Okay. So round one of soba making did not go well. It was an unmitigated disaster. A catastrophic failure of epic proportions. And let’s set one thing straight. This isn’t a “hahaha isn’t it funny when you let your husband into the kitchen” kind of post. No not at all. In my family I’m the one that does the cooking and I take a certain amount of pride in my domestic abilities. But not this night. No. The gods of soba have seen my pride and have humbled me.
I have a few excuses. But none worth writing about. It turns out that soba actually being noodles is kind of key. Soba pellets are not nearly as delicious. Not at all.
I actually made my wife laugh out loud at the dinner table.
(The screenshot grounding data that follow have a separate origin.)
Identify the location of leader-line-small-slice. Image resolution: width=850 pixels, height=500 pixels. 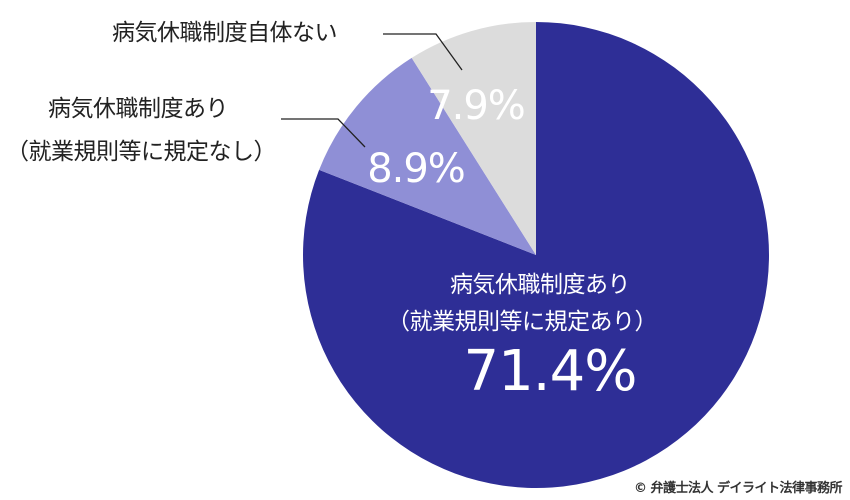
(423, 52).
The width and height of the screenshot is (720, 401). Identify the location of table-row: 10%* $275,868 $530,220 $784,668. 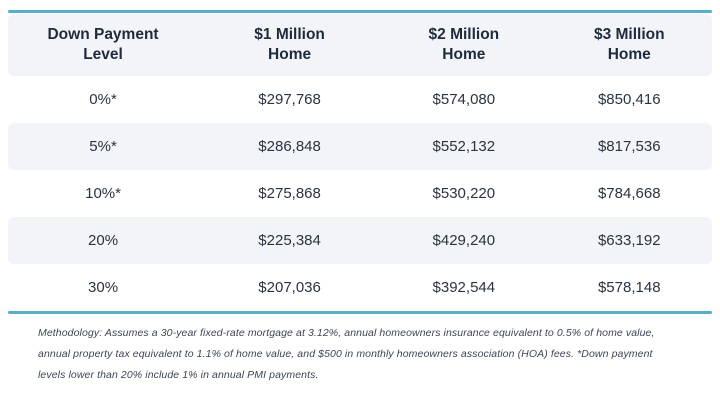
(360, 194).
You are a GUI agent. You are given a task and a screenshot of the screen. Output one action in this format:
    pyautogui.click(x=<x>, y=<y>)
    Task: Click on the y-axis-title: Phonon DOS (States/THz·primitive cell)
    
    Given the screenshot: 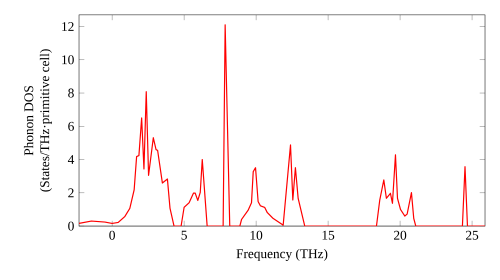 What is the action you would take?
    pyautogui.click(x=38, y=120)
    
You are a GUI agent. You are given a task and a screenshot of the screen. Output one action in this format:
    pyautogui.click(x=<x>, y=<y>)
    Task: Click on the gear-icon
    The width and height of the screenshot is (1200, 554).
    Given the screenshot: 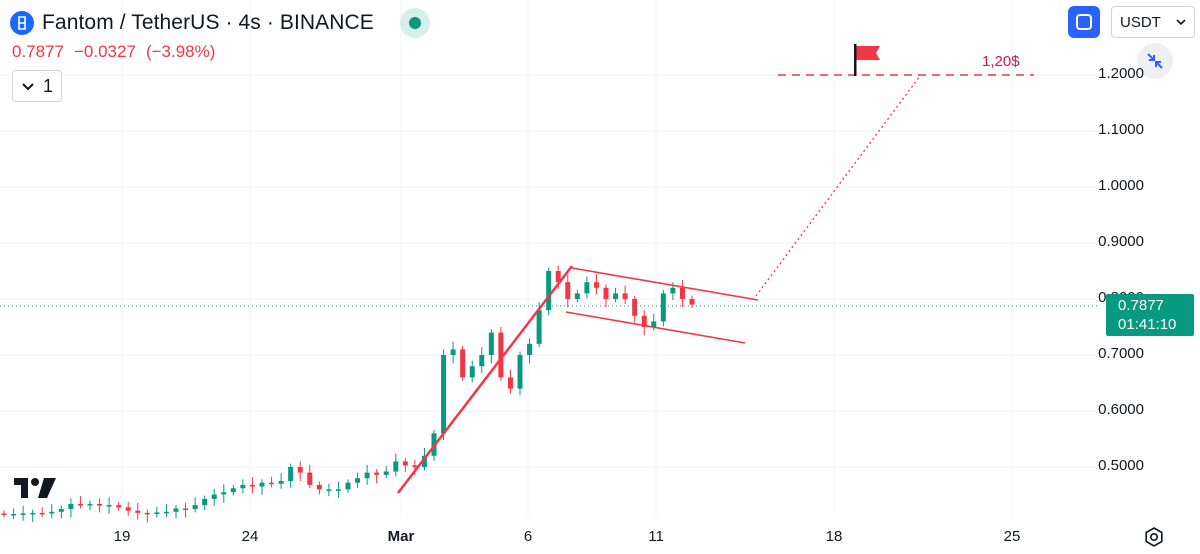 What is the action you would take?
    pyautogui.click(x=1154, y=537)
    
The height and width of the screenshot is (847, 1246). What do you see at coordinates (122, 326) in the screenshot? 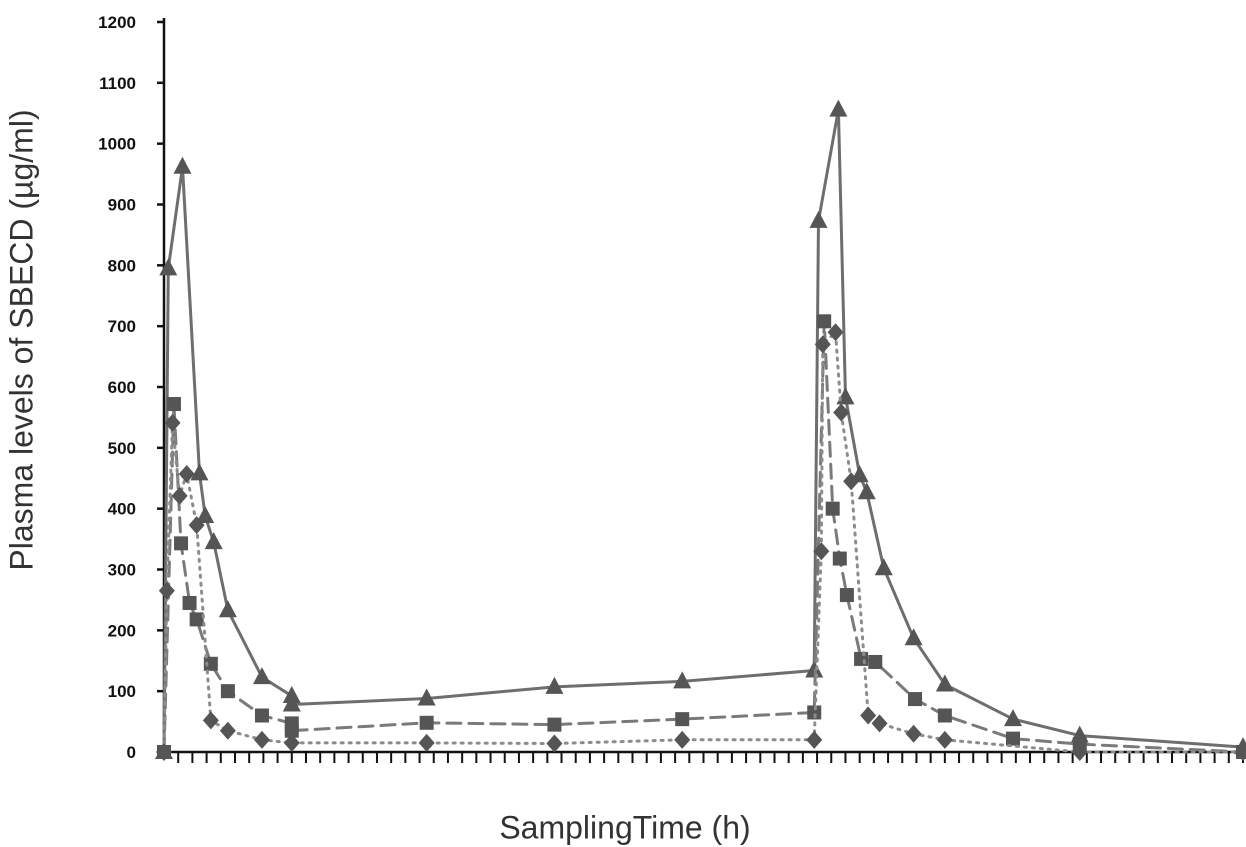
I see `y-tick-label: 700` at bounding box center [122, 326].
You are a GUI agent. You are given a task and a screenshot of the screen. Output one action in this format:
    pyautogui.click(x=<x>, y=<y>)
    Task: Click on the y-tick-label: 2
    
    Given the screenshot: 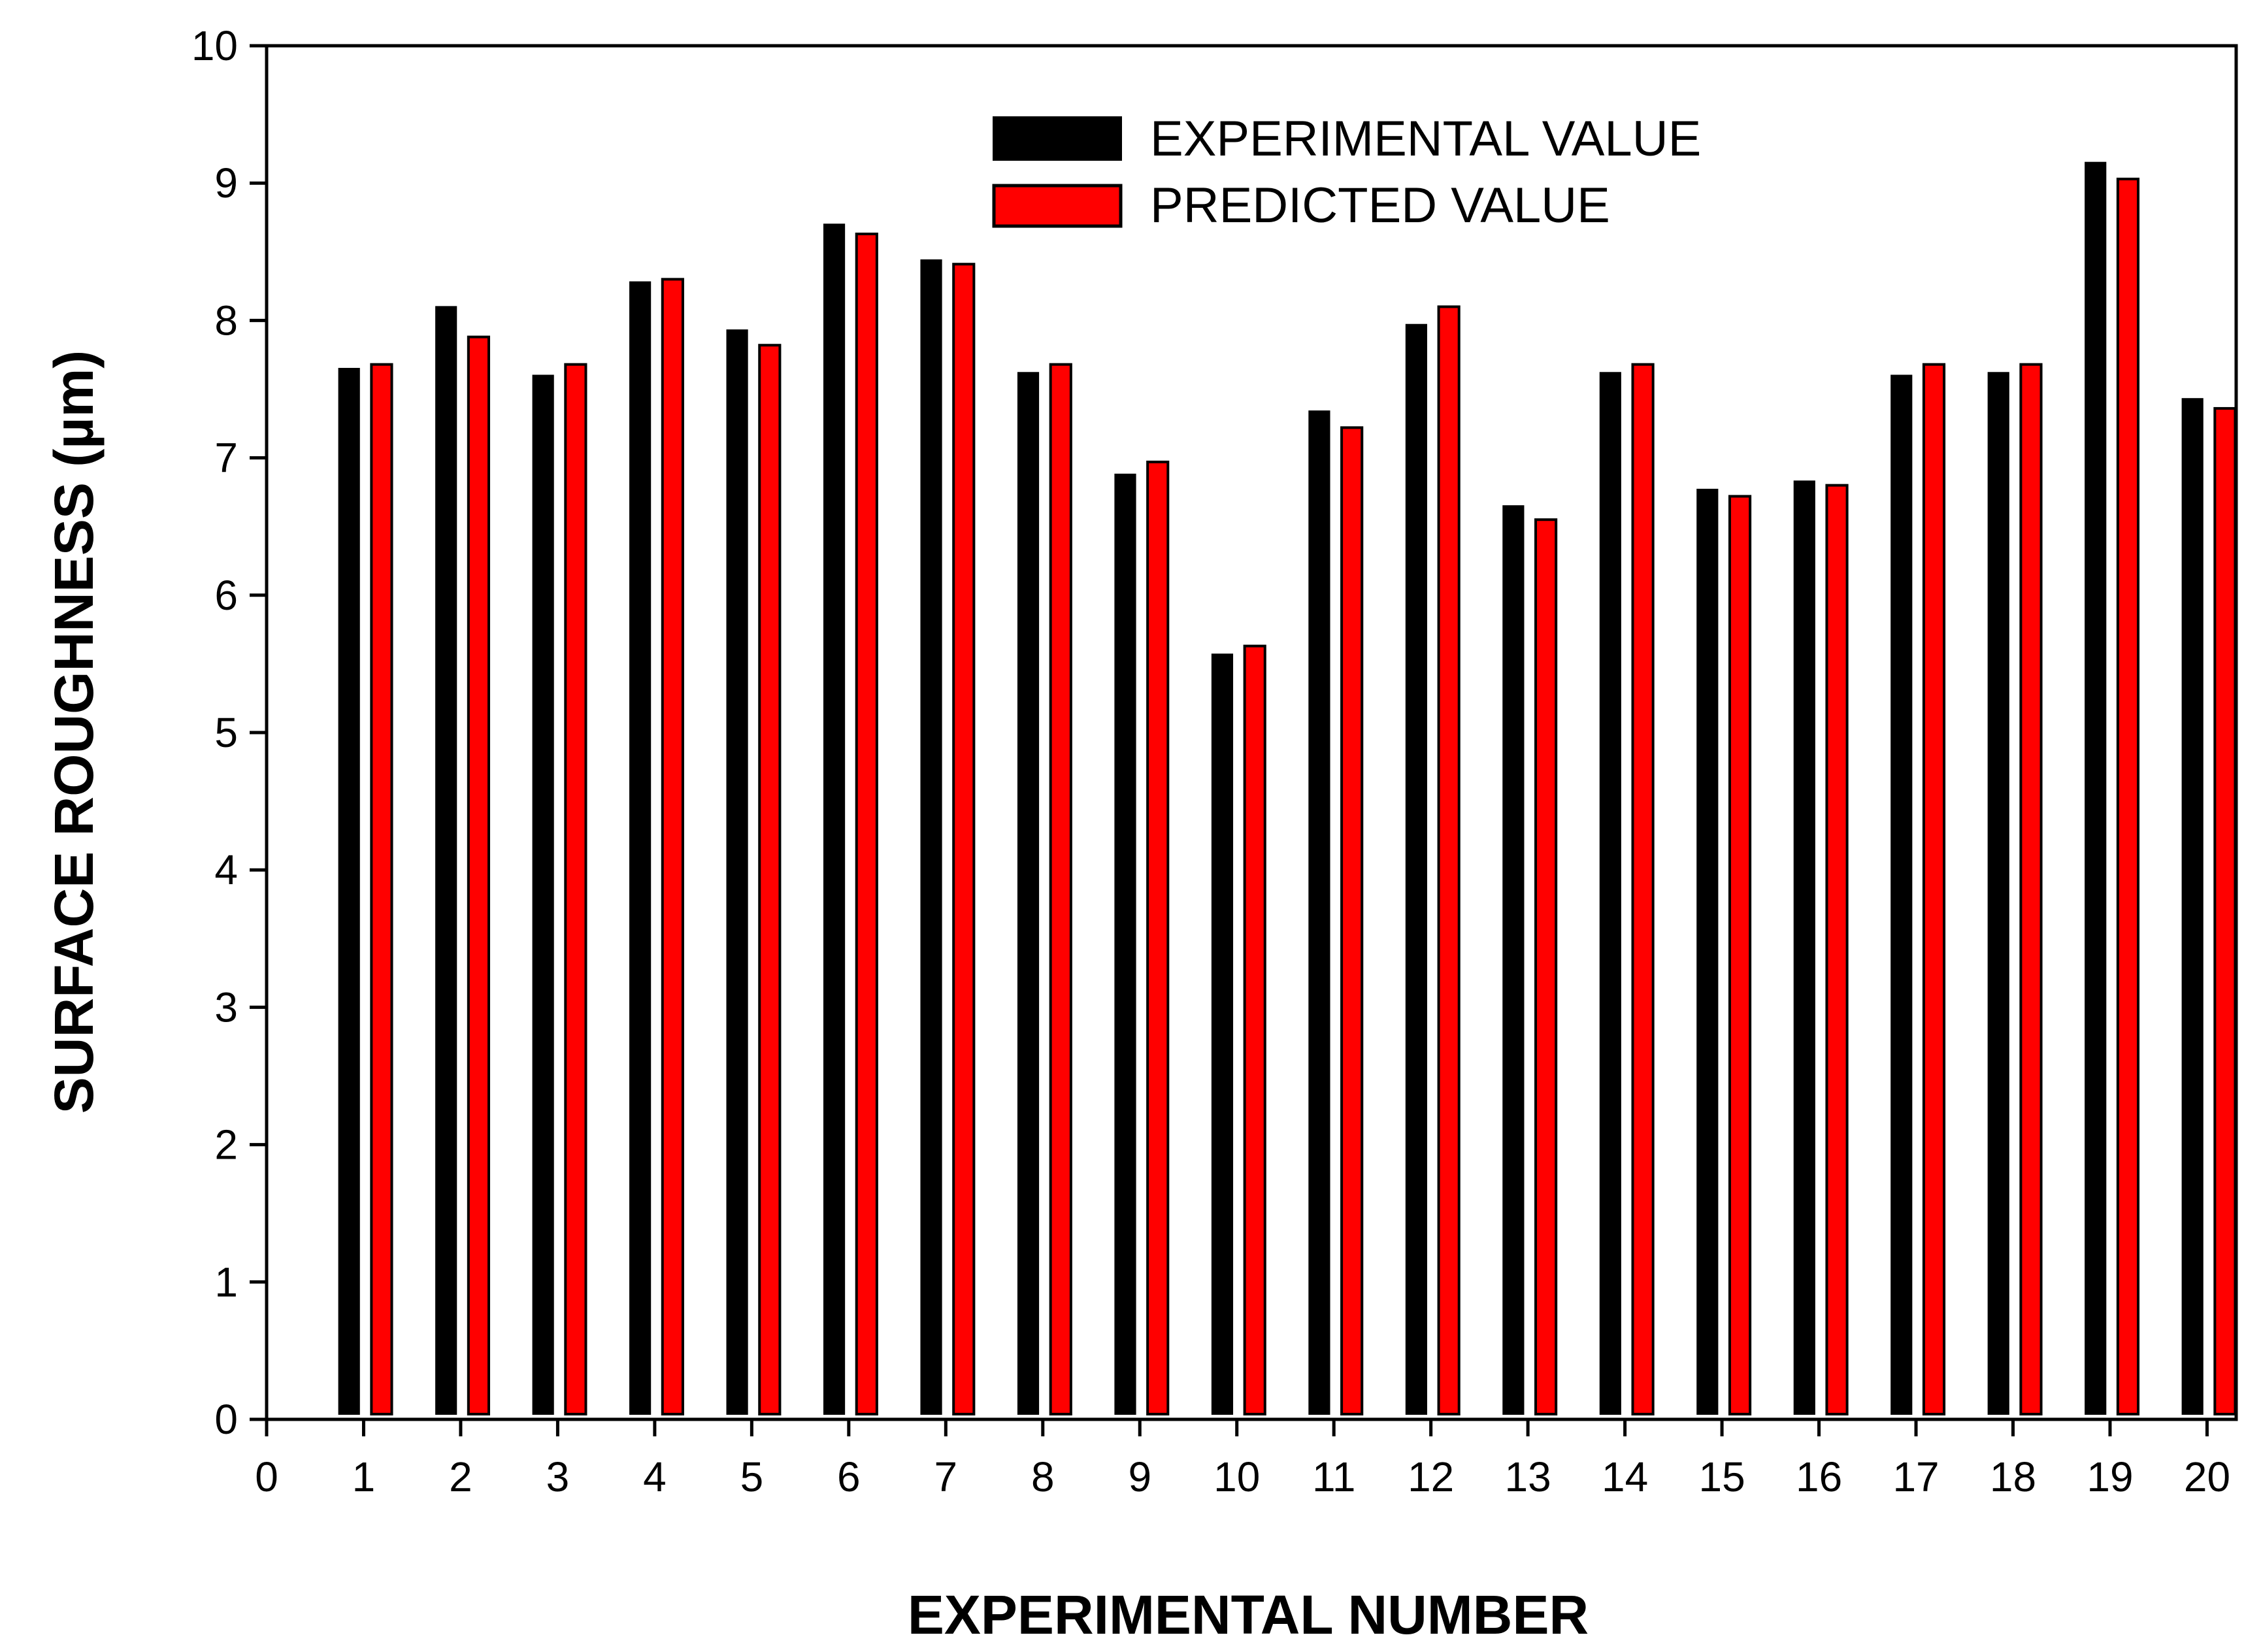 What is the action you would take?
    pyautogui.click(x=226, y=1144)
She was really trying to be a sport. She knew I’d be upset at how it turned out and was trying to not make eye contact. I took one bite and said “this is a disaster” and she burst out laughing. Yep. Soba pellet comedy.
She opened a can of refried beans and made a burrito for dinner. A bean frigging burrito. I couldn’t cook something better than a bean burrito… from a can. I just embarrassed a thousand generations of my ancestors.
I’m am humbled but undeterred. I will give the wife a little break from having to eat soba disasters but will be back at it after the weekend. What is that saying about a thousand mile journey starting with… an unmitigated disaster.